Saved data entries

- Opening Delimiter -

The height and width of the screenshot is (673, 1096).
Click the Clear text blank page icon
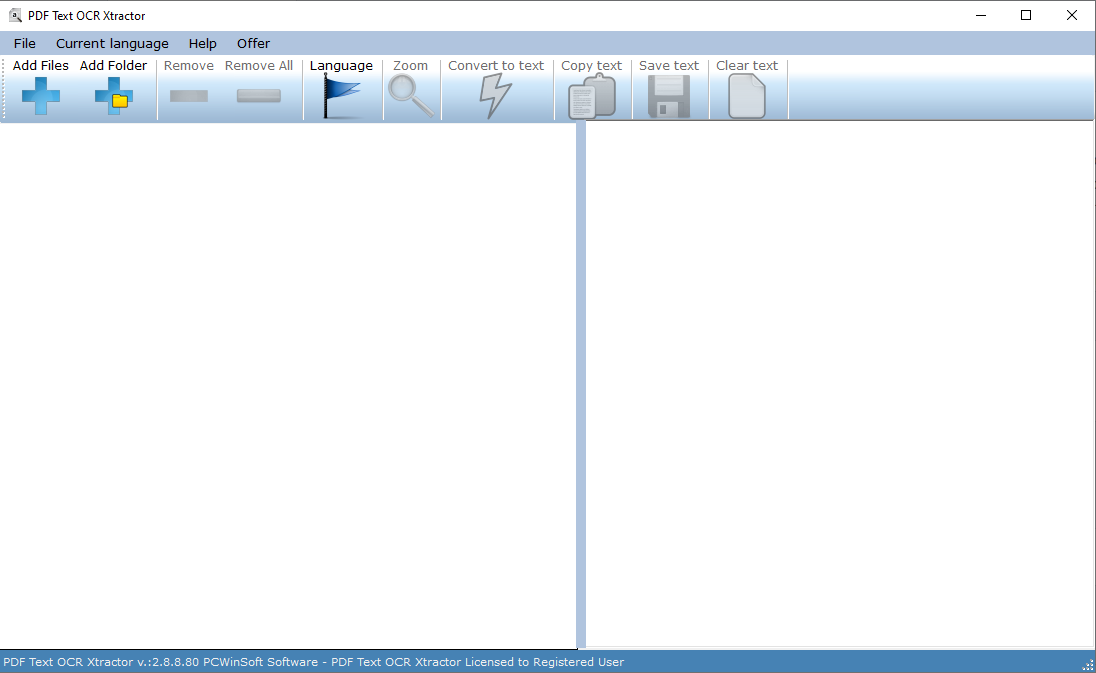pyautogui.click(x=746, y=97)
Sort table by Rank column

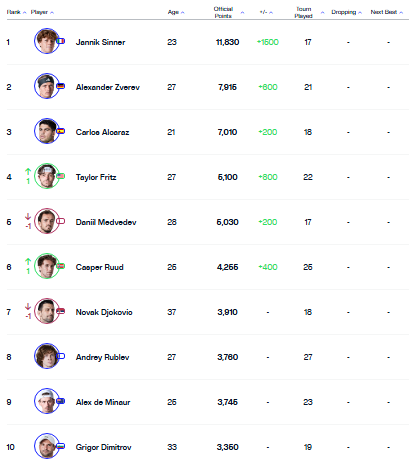[16, 12]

- Closing Delimiter -

* _WHAT THE TASK ASKS_
Every entry above needs to be retyped exactly; drop the pictures.

* _EXERCISE RESPONSE_
The height and width of the screenshot is (673, 1096).
Click the Clear text blank page icon
pyautogui.click(x=746, y=97)
Sort table by Rank column

[16, 12]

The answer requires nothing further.